Negara Indonesia
merupakan negara hukum (rechstaat)
yang mana Negara dan Pemerintahannya berjalan berdasarkan Konstitusi.
Konstitusi merupakan Kaidah yang tertuang dalam dokumen khusus yang dikenal
dengan Undang-Undang Dasar. Konstitusi/UUD memuat aturan-aturan, konsep
pemerintahan, prinsip hak asasi yang akan menjadi aturan dasar bagi Negara
untuk membentuk aturan perundang-undangan yang fungsinya untuk membatasi
kekuasaan agar tidak cenderung kepada kesewenangan dan mengandung substansi
Perlindungan Hak Asasi Manusia sebagai sarana kontrol masyarakat terhadap
kekuasaan negara.
Secara konseptual,
pemerintahan Indonesia berbentuk demokrasi yang menjunjung tinggi sistem hukum
untuk menjamin kepastian hukum (rechts
zekerheids) dan perlindungan terhadap hak manusia (human rights) sebagai bentuk perwujudan dari kesejahteraan rakyat.

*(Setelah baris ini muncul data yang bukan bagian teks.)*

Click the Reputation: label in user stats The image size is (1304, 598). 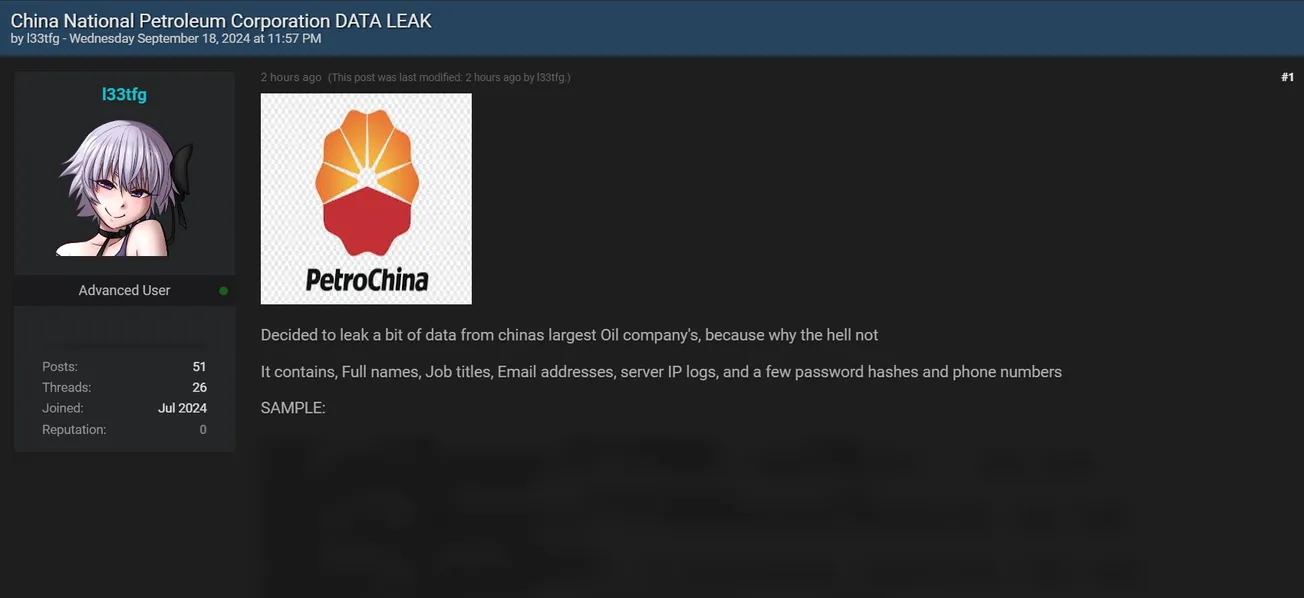coord(74,430)
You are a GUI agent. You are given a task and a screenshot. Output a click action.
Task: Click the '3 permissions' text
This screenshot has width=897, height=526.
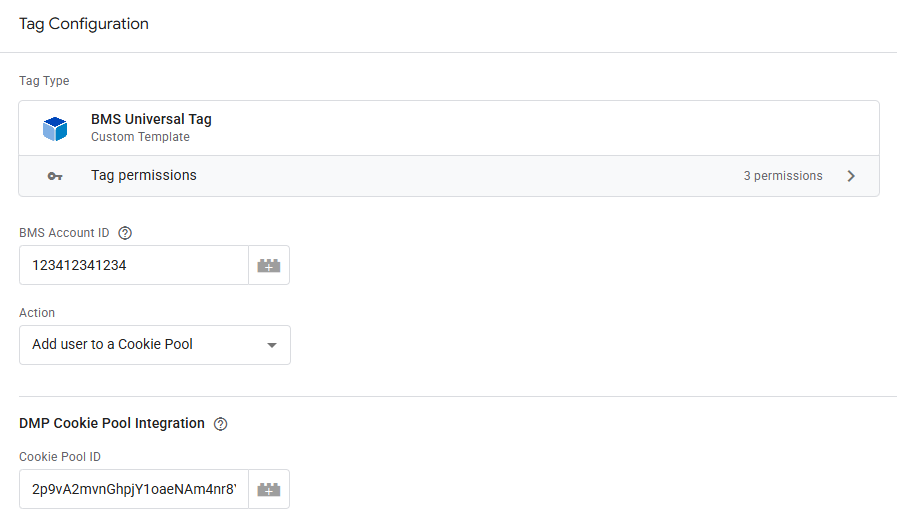point(783,176)
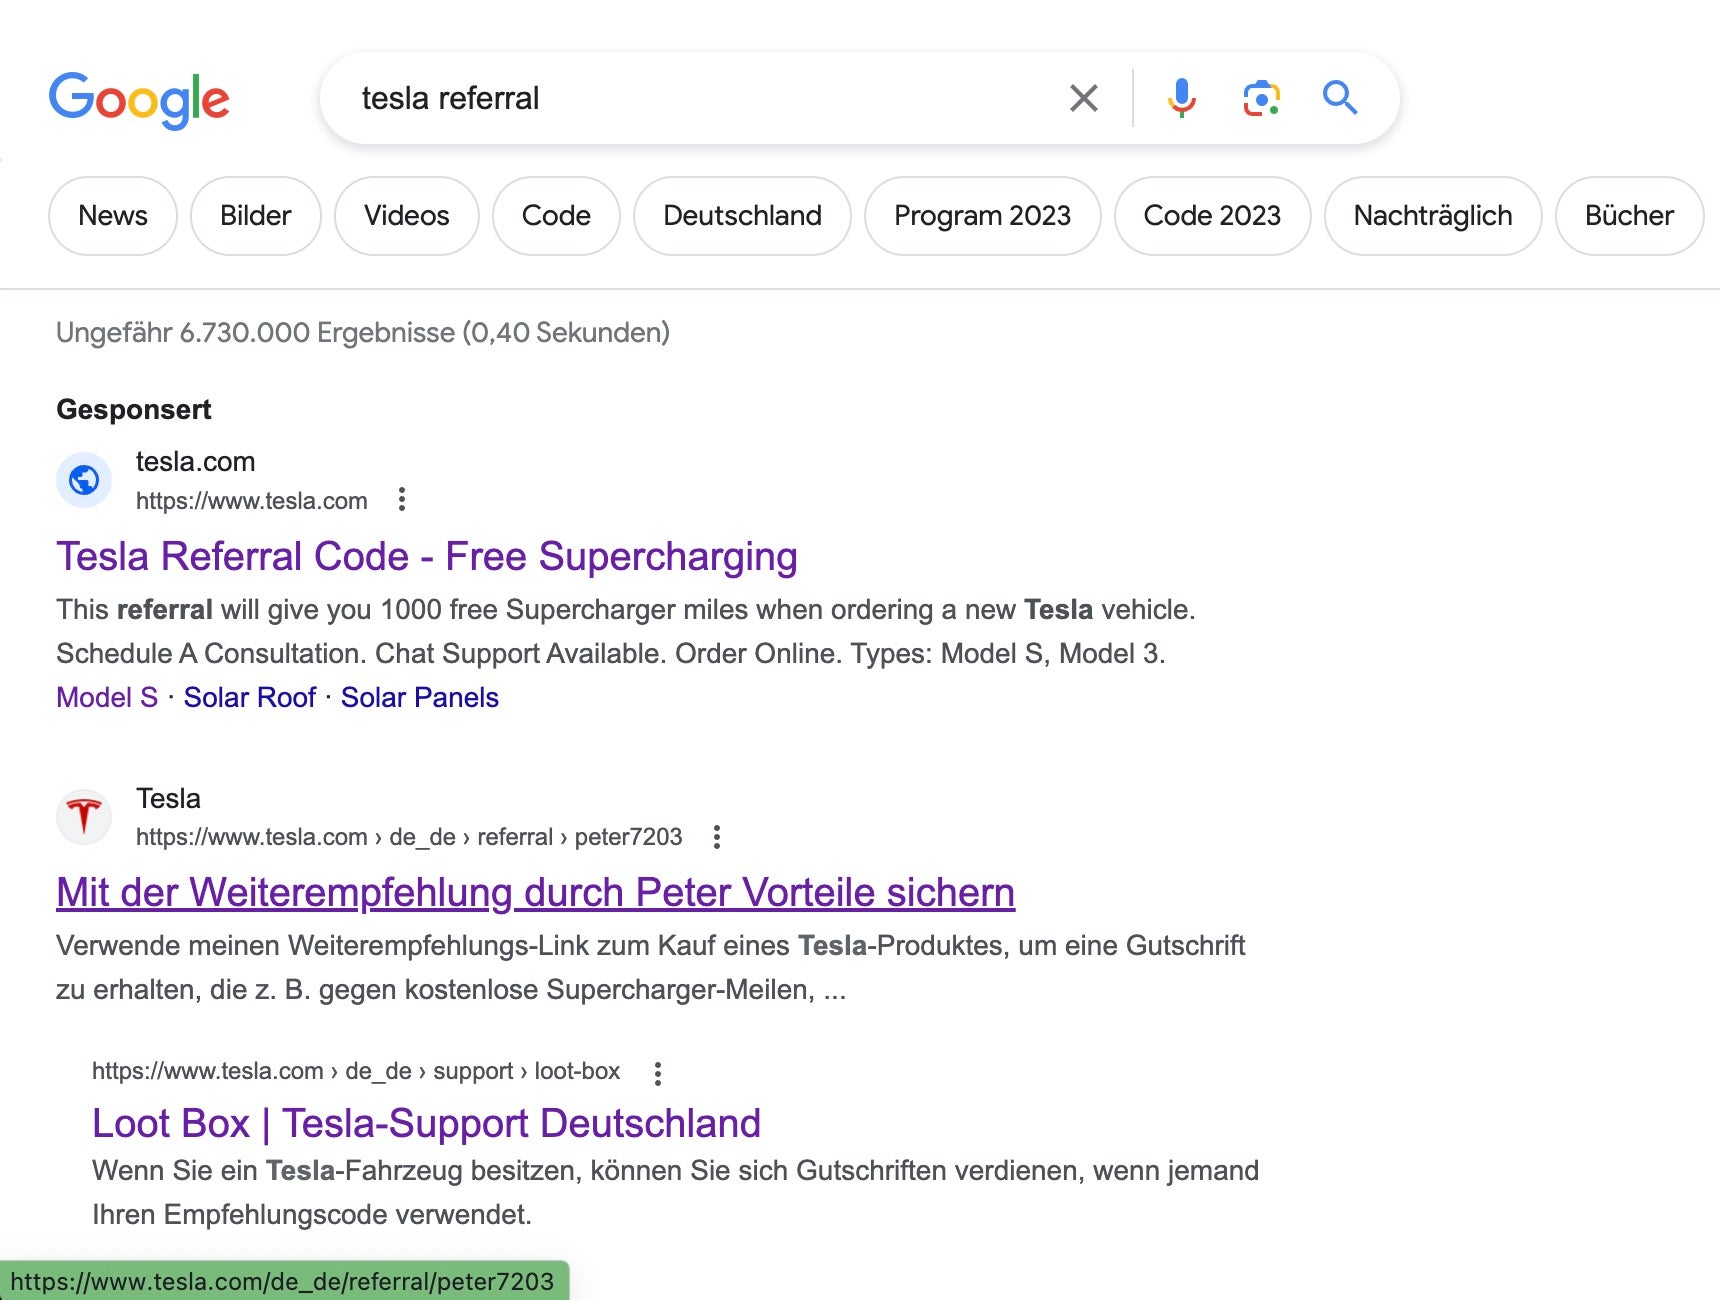Switch to the News filter tab
This screenshot has height=1300, width=1720.
tap(112, 216)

Pada dasarnya, suatu negara yang berdasarkan atas hukum harus menjamin
persamaan (equality) setiap individu,
termasuk kemerdekaan individu untuk meggunakan hak asasinya. Dalam suatu negara demokrasi, kedaulatan sebagai
kekuasaan tertinggi berada ditangan rakyat, posisi rakyat sebagai penguasa,
kontrol, sekaligus kebebasannya menyuarakan pendapat dan mengkritik kebijakan
yang dari pengusa yang mewakilinya. Democracy is government of the people,
by the people and for people.
Belakangan ini media cetak maupun elektronik di hebohkan oleh
reaksi masyarakat atas dugaan kebangkitan Partai Komunis Indonesia (PKI). PKI
yang telah ‘mati’ lebih 50 Tahun yang lalu, namun bayang-bayang tindakannya
masih menjadi trauma politik masyarakat Indonesia. Idiologi bawaan China dan
Uni Soviet ini diyakini sebagai Anti Pancasila dengan mengedepankan Komunisme
yang Anti Agama sementara Pancasila berdasarkan kepada Agama (Sila Pertama).
Keberadaan PKI yang kemudian berakhir dengan konflik kekerasan ini, hingga kini
menjadi traumatik kebangsaan, yang substansinya adalah kecurigaan, trauma terhadap
kekerasan, pembantaian, krisis kemanusiaan,
apakah PKI masih ada? Apakah PKI bangkit kembali?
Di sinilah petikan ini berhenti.